Théodore Pellerin et Noée Abita dans Genèse, un film de Philippe Lesage

Photo fournie par Fun Film Distribution

Il y a trois ans, le premier film de fiction de Philippe Lesage, Les démons, a été lancé au festival de San Sebastián, dans une salle où s'entassaient environ 1500 spectateurs. Son nouveau film, Genèse, a été présenté dimanche en primeur mondiale au 71e festival de Locarno, dans la Suisse italienne, devant plus de 2000 cinéphiles. Considérant les difficultés qu'ont les auteurs québécois à attirer des spectateurs dans les salles d'ici, il y a lieu de relever l'ironie. Certains films d'auteur sont en effet davantage vus à l'étranger que dans leur propre cour.

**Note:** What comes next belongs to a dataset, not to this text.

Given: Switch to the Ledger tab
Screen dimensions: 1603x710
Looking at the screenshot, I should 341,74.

« J'espère qu'avec celui-ci, ce sera différent, a déclaré le cinéaste au cours d'un entretien accordé à La Presse au lendemain de la projection officielle. J'avoue craindre un peu la sortie au Québec, tellement c'est difficile pour le cinéma d'auteur en ce moment. Le pari est risqué pour plusieurs d'entre nous. »

« Cela dit, on a pu lire dans le Screen Daily que Genèse a un certain potentiel commercial. Ça m'a un peu étonné, mais wow ! »

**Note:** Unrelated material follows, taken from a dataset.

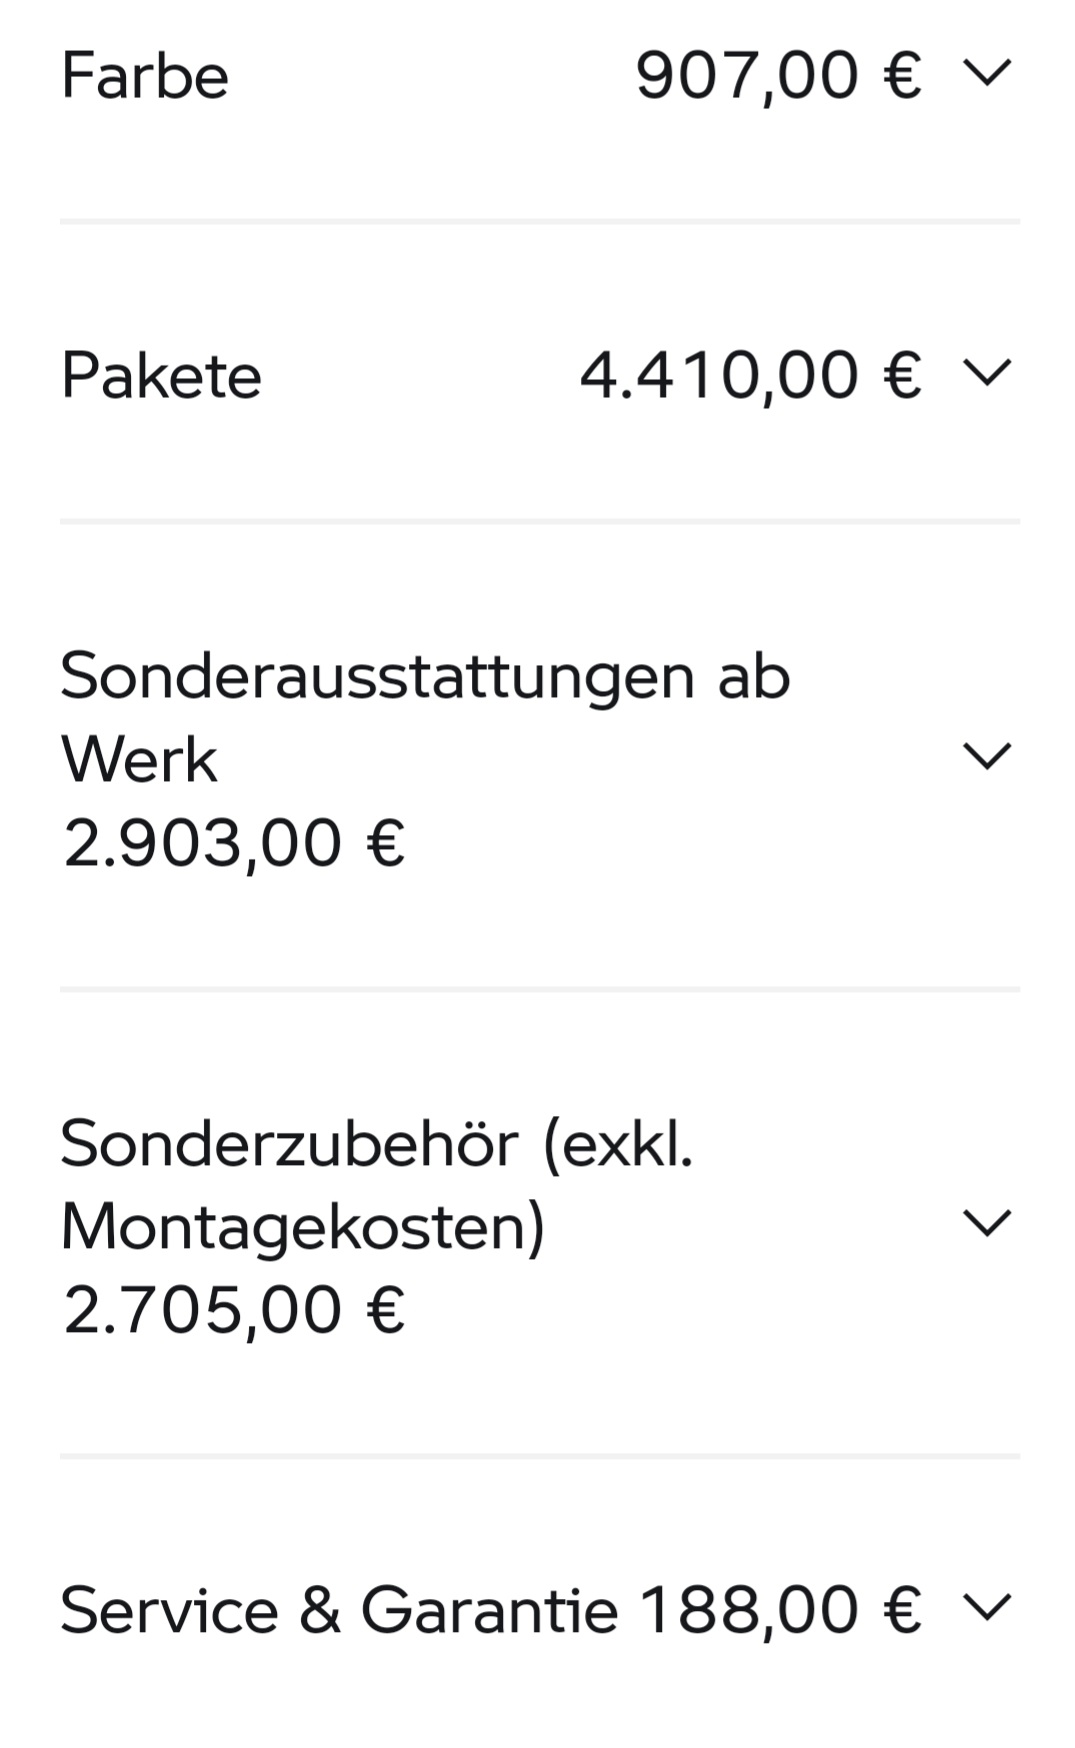
Task: Click the word Sonderzubehör
Action: pos(290,1143)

- Philippe Lesage, réalisateur

En lice pour le Léopard d'or

Pour l'heure, le cinéaste québécois savoure l'expérience de Locarno, un festival réputé pour la rigueur de sa sélection, particulièrement dans la section compétitive Concorso internazionale, où Genèse est en lice pour le Léopard d'or. La récompense suprême sera attribuée samedi par un jury présidé cette année par le cinéaste chinois Jia Zhangke.

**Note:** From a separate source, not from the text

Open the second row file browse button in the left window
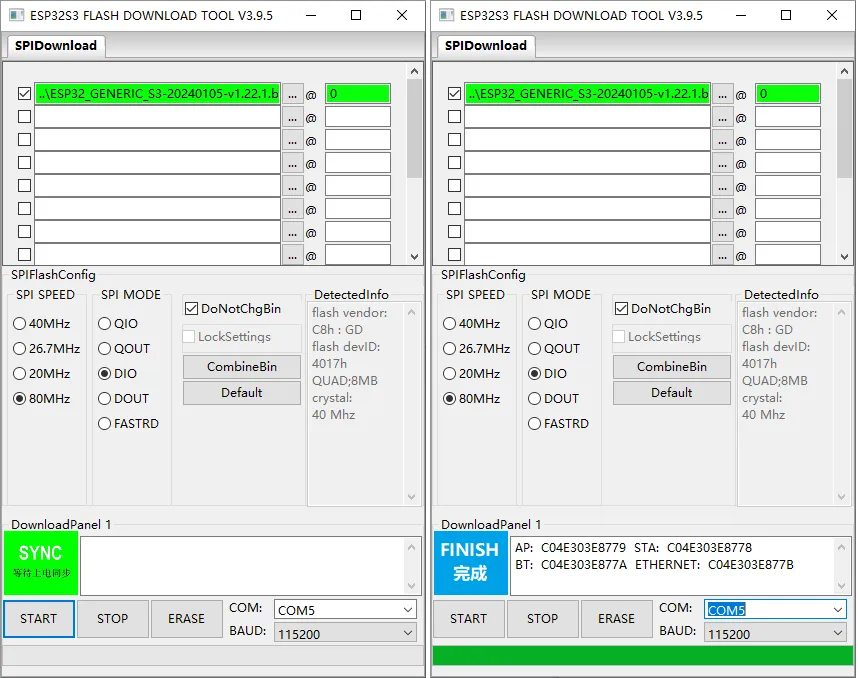Screen dimensions: 858x678 click(292, 117)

« C'est assez impressionnant, a dit le cinéaste. Cette salle, nommée FEVI, sert aussi de solution de rechange quand il pleut sur la Piazza Grande, qui accueille des milliers de personnes. Elle est immense. On m'avait prévenu que le public était plus réservé, moins démonstratif qu'à San Sebastián, mais j'ai quand même senti beaucoup de chaleur dans l'accueil. Ce festival est aussi très fréquenté par les gens de l'industrie et les programmateurs de festivals. Des discussions vont déjà bon train avec des distributeurs français. Si la négociation peut se conclure pendant le festival, j'en serai très heureux ! »

La pulsion amoureuse

Mettant en vedette Théodore Pellerin, Noée Abita et Édouard Tremblay-Grenier, Genèse évoque avec sensibilité et délicatesse les questionnements amoureux liés à l'adolescence, en trois histoires distinctes. La première est construite autour d'un jeune homme, Guillaume (Pellerin), pensionnaire d'un collège réservé aux garçons, qui tombe amoureux de son meilleur ami. Dans la deuxième, Charlotte (Abita, révélation du film français Ava) multiplie les aventures après que son amoureux a évoqué le souhait d'un couple « ouvert ». Enfin, Félix (Tremblay-Grenier, révélé grâce aux Démons) vit ses premiers émois amoureux dans un camp de vacances, en toute innocence. Moins que dans Les démons, Genèse a néanmoins une connotation « semi-autobiographique ».

« Je suis fasciné par les périodes charnières où tout est en mouvement, où rien n'est fixé, et où on se pose beaucoup de questions. »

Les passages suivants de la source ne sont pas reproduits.